Clustering

Clustering consists of receiving an input point cloud and finding points that can be grouped together into clusters. The clusters are typically represented with integer values \(c \in \mathbb{Z}_{\geq -1}\), where the value \(-1\) is used to represent no cluster or noise cluster. Clustering computations are carried out through Clusterer components. They can be included in pipelines. Besides, it is possible to define a post-processing pipeline that will be computed immediately after the clustering.

Clusterers

DBScan clusterer

The DBScanClusterer can be used to compute Density-Based Spatial Clustering of Applications with Noise (DBSCAN) in the point cloud. The DBSCAN algorithm considers a minimum number of points and a radius to define the neighborhood for spatial queries. It finds kernel points, those in whose neighborhood there are at least the minimum number of points. Then, it considers any accessible point to be in the cluster. The accessible points that are not kernel points are included in the cluster because they are close enough to the kernel points. However, these points are not considered to include new points as only kernel points can be used to determine whether a point is accessible or not.
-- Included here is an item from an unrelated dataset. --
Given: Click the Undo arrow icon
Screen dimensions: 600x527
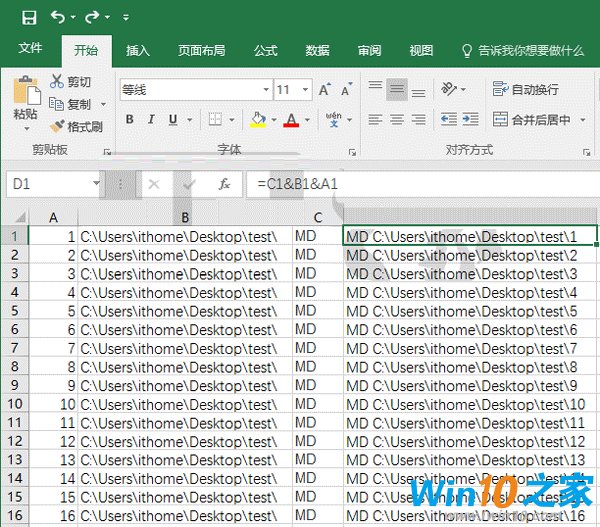Looking at the screenshot, I should click(x=57, y=17).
The JSON below shows how to define a DBScan clustering component:

{
    "clustering": "fpsdecorated",
    "fps_decorator": {
        "num_points": "m/10",
        "fast": true,
        "num_encoding_neighbors": 1,
        "num_decoding_neighbors": 1,
        "release_encoding_neighborhoods": false,
        "threads": 16,
        "representation_report_path": null
    },
    "decorated_clusterer": {
        "clustering": "dbscan",
        "cluster_name": "cluster_wood",
        "precluster_name": "Prediction",
        "precluster_domain": [1],
        "min_points": 200,
        "radius": 3.0,
        "post_clustering": [
            {
                "post-processor": "ClusterEnveloper",
                "envelopes": [
                    {
                        "type": "AlignedBoundingBox",
                        "compute_volume": true,
                        "output_path": "*/aabbs.csv",
                        "separator": ","
                    },
                    {
                        "type": "BoundingBox",
                        "compute_volume": true,
                        "output_path": "*/bboxes.csv",
                        "separator": ","
                    }
                ]
            }
        ]
    }
}

The JSON above defines a DBScanClusterer that is decorated to work on a FPS representation of the input point cloud (see the FPS decorated clusterer documentation for further details). It will consider all the points predicted as wood to compute clusters of wood. The minimum number of points in the neighborhoods of kernel points is set to 200 points, and the radius of the neighborhood to 3 meters. After computing the clustering, a post-processing pipeline will be run to find the axis-aligned and oriented bounding boxes, respectively. For each bounding box the vertices, the cluster label, and the enclosed volume will be exported to a CSV file using , as separator.

Arguments

– cluster_name: The name of the clusters. For instance, when finding clusters of buildings it is a good idea to use "cluster_building" as the cluster name.
– precluster_name: In case the point cloud is already clustered, the precluster name specifies the point-wise attribute to consider to filter the points. Note that both reference and predicted classes can be seen as clusters.
– precluster_domain: If the preclustering filter is applied, then the precluster domain list can be used to specify the values of interest (any point that is not in the domain will be ignored). If not given and preclustering filter is requested, then the precluster domain will be automatically inferred as the set of unique values for the attribute.
– min_points: The minimum number of points that must belong to a neighborhood to pass the kernel point check.
– radius: The radius of the neighborhood for kernel point checks.
– post_clustering: The post-clustering pipeline. It can be null or a list of post-clustering components.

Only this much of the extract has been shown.